The 3 months correlation between Sea and GENERAL is -0.74. Overlapping area represents the amount of risk that can be diversified away by holding Sea and GENERAL DYNAMICS PORATION in the same portfolio, assuming nothing else is changed. The correlation between historical prices or returns on GENERAL DYNAMICS PORATION and Sea is a relative statistical measure of the degree to which these equity instruments tend to move together. The correlation coefficient measures the extent to which returns on Sea are associated (or correlated) with GENERAL. Values of the correlation coefficient range from -1 to +1, where. The correlation of zero (0) is possible when the price movement of GENERAL DYNAMICS PORATION has no effect on the direction of Sea i.e., Sea and GENERAL go up and down completely randomly.

Pair Corralation between Sea and GENERAL

Allowing for the 90-day total investment horizon Sea is expected to generate 6.09 times more return on investment than GENERAL. However, Sea is 6.09 times more volatile than GENERAL DYNAMICS PORATION. It trades about 0.12 of its potential returns per unit of risk. GENERAL DYNAMICS PORATION is currently generating about 0.02 per unit of risk. If you would invest  3,867  in Sea on September 12, 2024 and sell it today you would earn a total of  7,338  from holding Sea or generate 189.76% return on investment over 90 days.
Time Period3 Months [change]
DirectionMoves Against 
StrengthWeak
Accuracy99.7%
ValuesDaily Returns

Sea  vs.  GENERAL DYNAMICS PORATION

 Performance 
       Timeline  
Sea 

Risk-Adjusted Performance

19 of 100

 
Weak
 
Strong
Solid
Compared to the overall equity markets, risk-adjusted returns on investments in Sea are ranked lower than 19 (%) of all global equities and portfolios over the last 90 days. In spite of rather unsteady technical and fundamental indicators, Sea exhibited solid returns over the last few months and may actually be approaching a breakup point.
GENERAL DYNAMICS PORATION 

Risk-Adjusted Performance

0 of 100

 
Weak
 
Strong
Very Weak
Over the last 90 days GENERAL DYNAMICS PORATION has generated negative risk-adjusted returns adding no value to investors with long positions. Despite somewhat strong basic indicators, GENERAL is not utilizing all of its potentials. The current stock price disturbance, may contribute to short-term losses for the investors.
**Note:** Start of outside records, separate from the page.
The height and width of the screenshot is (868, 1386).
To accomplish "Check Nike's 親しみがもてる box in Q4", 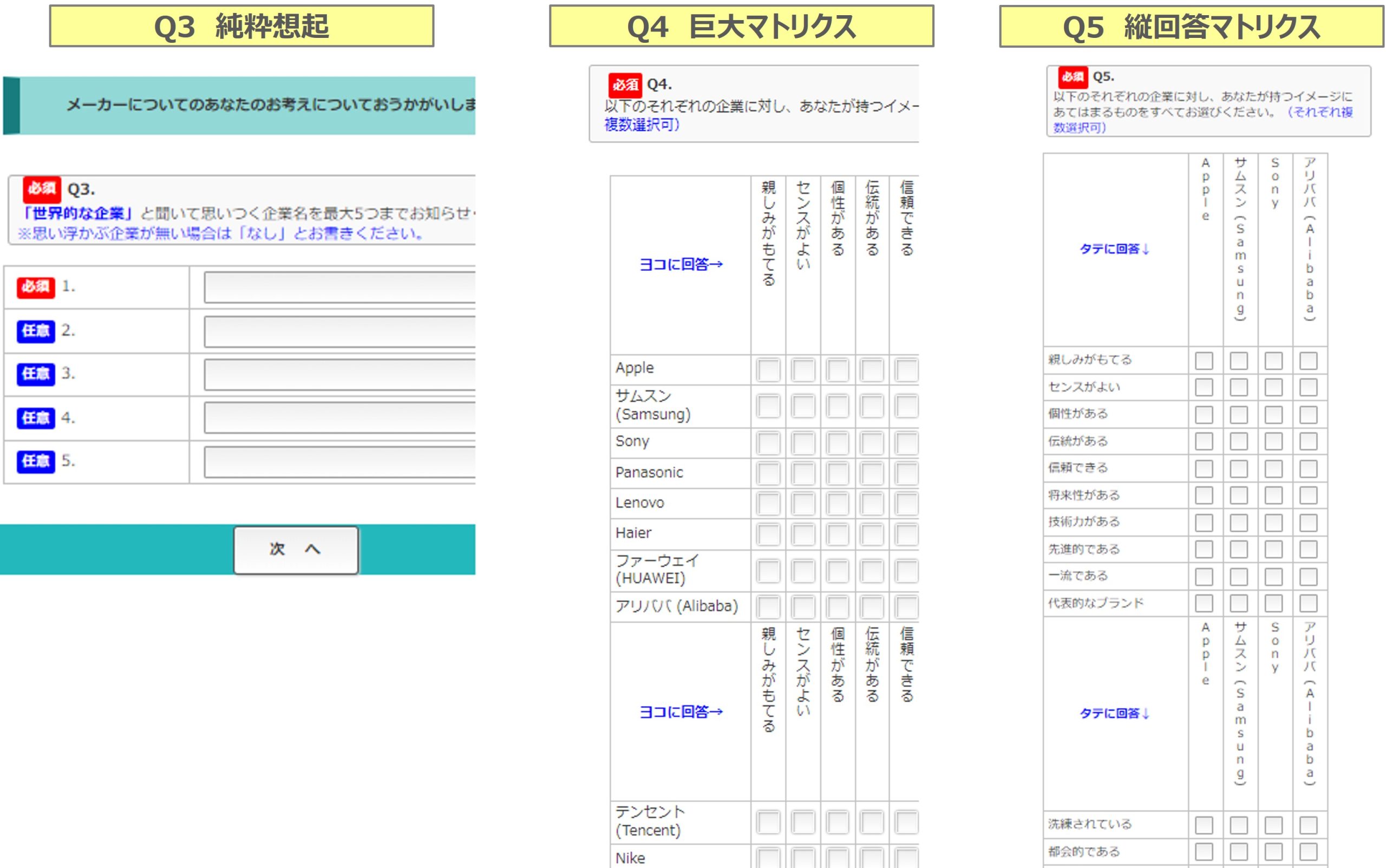I will 768,858.
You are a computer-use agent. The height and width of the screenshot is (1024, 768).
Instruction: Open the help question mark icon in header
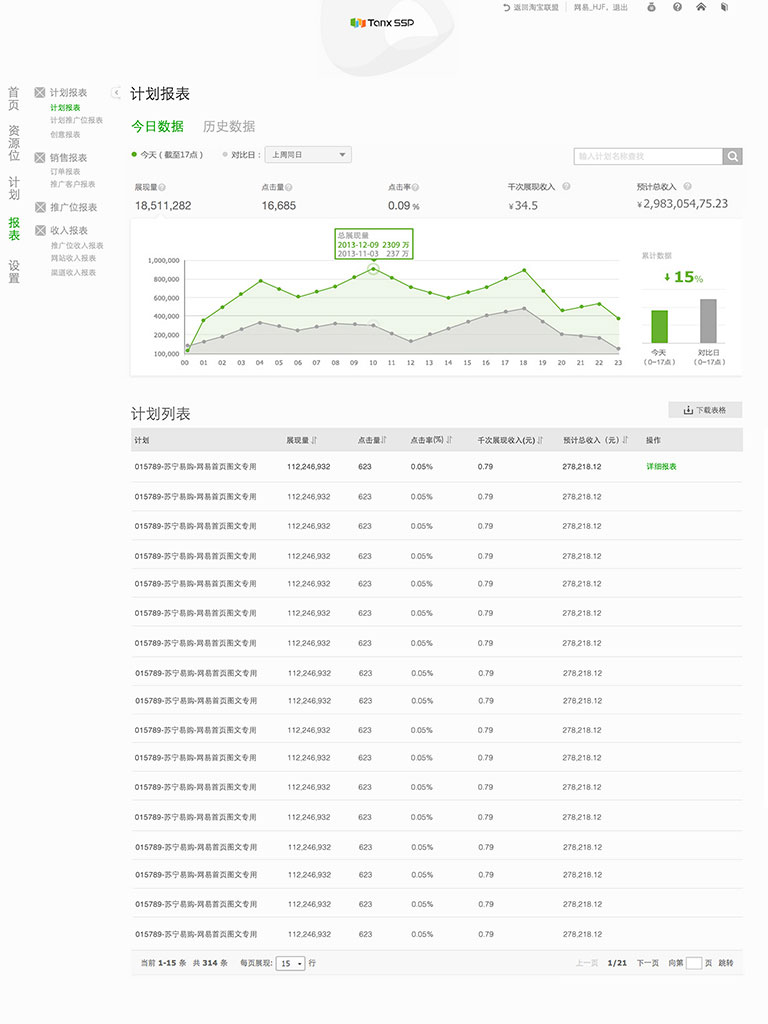tap(677, 7)
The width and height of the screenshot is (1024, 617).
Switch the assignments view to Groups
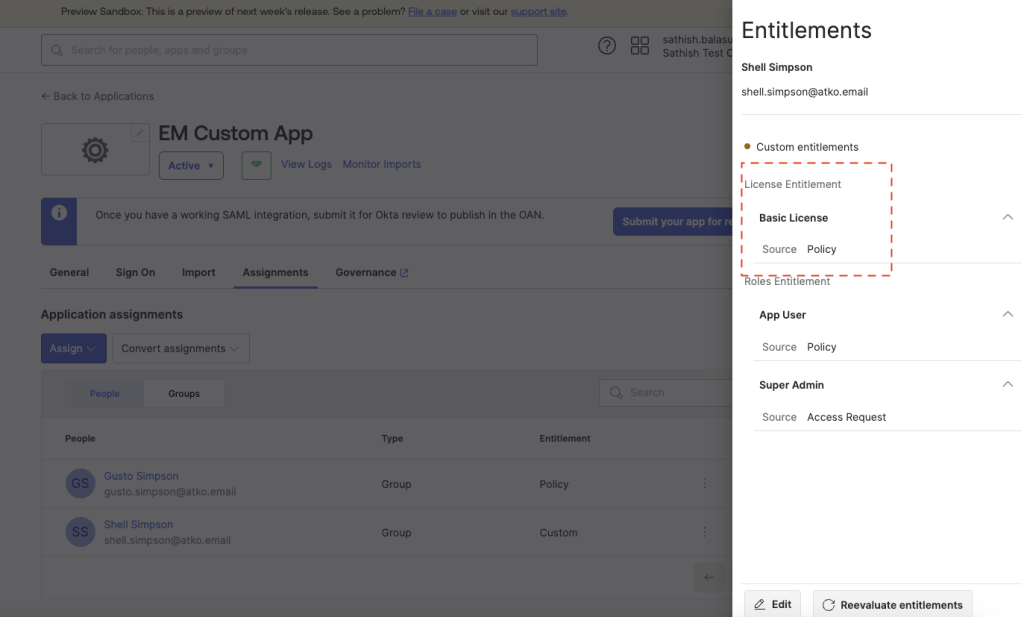[184, 394]
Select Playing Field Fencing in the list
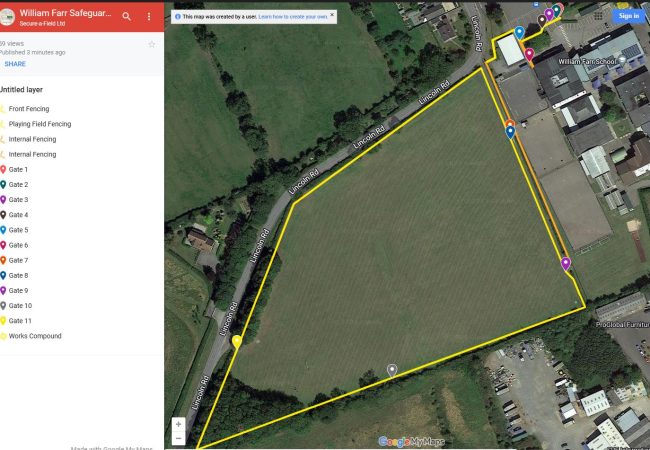The height and width of the screenshot is (450, 650). (38, 124)
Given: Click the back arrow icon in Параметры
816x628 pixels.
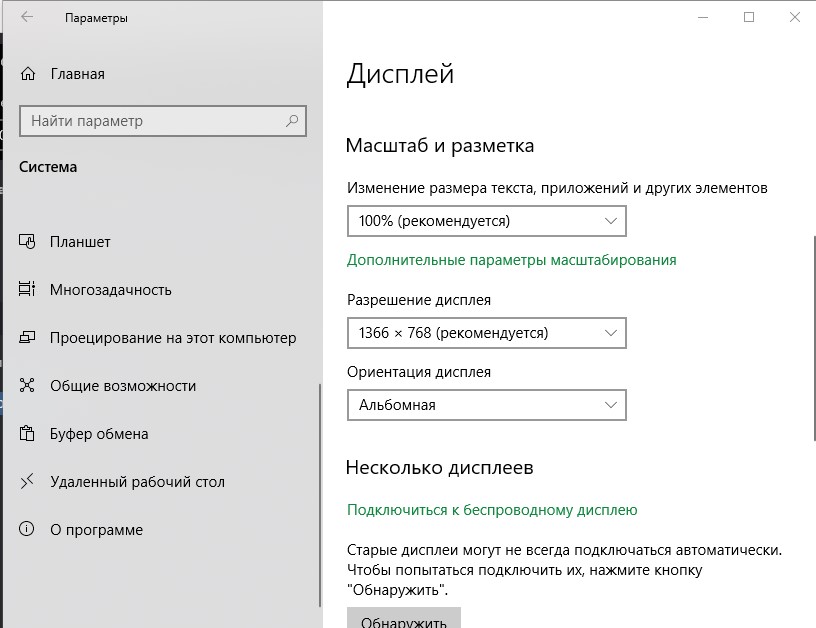Looking at the screenshot, I should [27, 17].
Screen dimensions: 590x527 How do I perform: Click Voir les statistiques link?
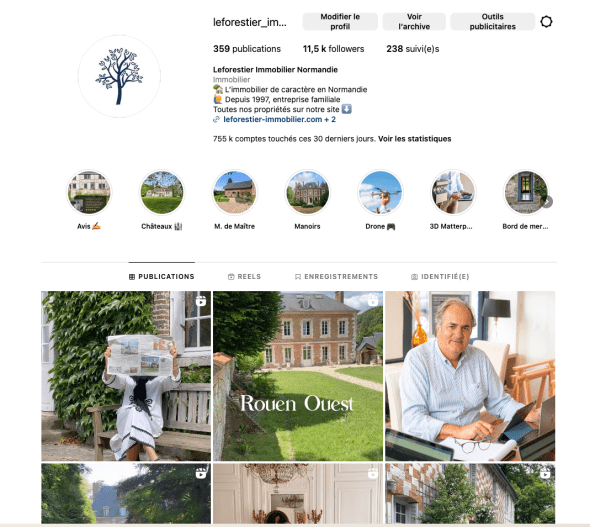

Sea and GENERAL Volatility Contrast

   Predicted Return Density   
       Returns  

Pair Trading with Sea and GENERAL

The main advantage of trading using opposite Sea and GENERAL positions is that it hedges away some unsystematic risk. Because of two separate transactions, even if Sea position performs unexpectedly, GENERAL can make up some of the losses. Pair trading also minimizes risk from directional movements in the market. For example, if an entire industry or sector drops because of unexpected headlines, the short position in GENERAL will offset losses from the drop in GENERAL's long position.
The idea behind Sea and GENERAL DYNAMICS PORATION pairs trading is to make the combined position market-neutral, meaning the overall market's direction will not affect its win or loss (or potential downside or upside). This can be achieved by designing a pairs trade with two highly correlated stocks or equities that operate in a similar space or sector, making it possible to obtain profits through simple and relatively low-risk investment.
Check out your portfolio center.
Note that this page's information should be used as a complementary analysis to find the right mix of equity instruments to add to your existing portfolios or create a brand new portfolio. You can also try the Options Analysis module to analyze and evaluate options and option chains as a potential hedge for your portfolios.